Making Use of Chromatic Aberration

“Our approach relies on the similar principles as TIE but only needs one image because of a clever combination of physics and generative AI,” says Prof. Artur Yakimovich, Leader of a CASUS Young Investigator Group and corresponding author of the work presented at the AAAI Conference. The information about the phase shift induced by biological specimen does not come from additional exposures taken with other focus distances.

A through-focus stack can also be generated from one single exposure thanks to a phenomenon called chromatic aberration. Most lens systems of the microscope cannot bring all wavelengths of (polychromatic) white light to a single converging point perfectly – a handicap that only highly specialized lenses can correct. This means e.g. red, green and blue (RGB) light have slightly different focus distances.

“By recording the phase shifts of those three wavelengths separately using a conventional RGB detector, one can build a through-focus stack that facilitates computational QPI turning the handicap into an asset,” Yakimovich explains.

AI Overcomes Key Challenges

“Using chromatic aberrations to realize QPI poses one challenge: The distance between the red light focus and the blue light focus is very small,” says Gabriel della Maggiora, PhD student at CASUS and one of the two lead authors of the publication.
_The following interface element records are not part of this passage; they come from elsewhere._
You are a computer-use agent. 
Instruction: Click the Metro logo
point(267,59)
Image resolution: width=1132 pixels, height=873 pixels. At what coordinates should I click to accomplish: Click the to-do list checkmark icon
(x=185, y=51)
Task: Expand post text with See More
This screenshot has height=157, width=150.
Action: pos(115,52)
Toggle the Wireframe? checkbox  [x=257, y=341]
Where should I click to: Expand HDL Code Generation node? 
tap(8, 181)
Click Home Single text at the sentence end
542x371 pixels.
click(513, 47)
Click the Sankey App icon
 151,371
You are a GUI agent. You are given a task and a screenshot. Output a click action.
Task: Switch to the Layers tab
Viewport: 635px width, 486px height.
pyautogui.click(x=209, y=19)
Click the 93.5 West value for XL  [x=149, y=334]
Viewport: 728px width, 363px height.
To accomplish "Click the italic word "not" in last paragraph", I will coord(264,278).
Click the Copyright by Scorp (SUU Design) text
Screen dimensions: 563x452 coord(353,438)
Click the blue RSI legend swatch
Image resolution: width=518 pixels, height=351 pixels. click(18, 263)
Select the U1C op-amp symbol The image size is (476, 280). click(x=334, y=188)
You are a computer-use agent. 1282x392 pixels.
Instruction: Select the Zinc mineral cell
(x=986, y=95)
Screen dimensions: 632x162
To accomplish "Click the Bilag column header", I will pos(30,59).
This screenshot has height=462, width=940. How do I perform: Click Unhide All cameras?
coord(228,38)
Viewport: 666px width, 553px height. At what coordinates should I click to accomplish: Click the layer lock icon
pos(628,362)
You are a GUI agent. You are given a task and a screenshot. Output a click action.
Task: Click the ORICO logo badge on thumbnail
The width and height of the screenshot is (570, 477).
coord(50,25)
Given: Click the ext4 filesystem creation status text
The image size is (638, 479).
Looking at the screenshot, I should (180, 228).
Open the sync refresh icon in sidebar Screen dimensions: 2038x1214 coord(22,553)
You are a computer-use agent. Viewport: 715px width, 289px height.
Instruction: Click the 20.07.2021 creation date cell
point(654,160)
Solving the TIE the standard way just does not give meaningful results.

“We then reasoned that we could use artificial intelligence. As it turned out, this idea proved to be decisive,” della Maggiora adds. “After training a generative AI model with an open-access data set consisting of 1.2 million images, the model was able to retrieve phase information even though just relying on the very limited data input from the recording.”

Method Validated on Real-World Clinical Specimens

The team drew on a generative AI model for image quality improvement presented last spring: the Conditional Variational Diffusion Model (CVDM). It belongs to a particular family of generative AI models named diffusion models. The developers emphasize that training a CVDM needs significantly less computational effort than training other diffusion models while the results are the same or even better.

Harnessing a CVDM strategy, della Maggiora and colleagues developed a novel diffusion model that is applicable for quantitative data. With this model, they were now able to finally realize computational QPI based on chromatic aberrations.

They validated their generative AI-based approach using for example a common brightfield microscope equipped with a commercially available color camera to make microscopic images from real-world clinical specimen: Analyzing red blood cells in a human urine sample, the method was able to unveil the donut-like shape of these cells whereas another, established computational TIE-based approach was not.

An additional advantage was the virtual absence of cloud artifacts in the images calculated with the new generative AI-based quantitative phase imaging variant.

A New Era for Clinical Microscopy

The Yakimovich group “Machine Learning for Infection and Disease” develops novel computational techniques for microscopy that could be immediately applied in clinical settings. The potential e.g. in diagnostics is huge. Among the techniques used is generative AI. As generative AI is prone to produce hallucinations, a main focus of the group is to reduce them. Incorporating physics-based elements is the key approach here. As the AI-based quantitative phase imaging example shows, this approach is very promising.

Reference: “Single Exposure Quantitative Phase Imaging with a Conventional Microscope using Diffusion Models” by Gabriel della Maggiora, Luis Alberto Croquevielle, Harry Horsley, Thomas Heinis and Artur Yakimovich, 24 December 2024, Proceedings of the AAAI Conference on Artificial Intelligence.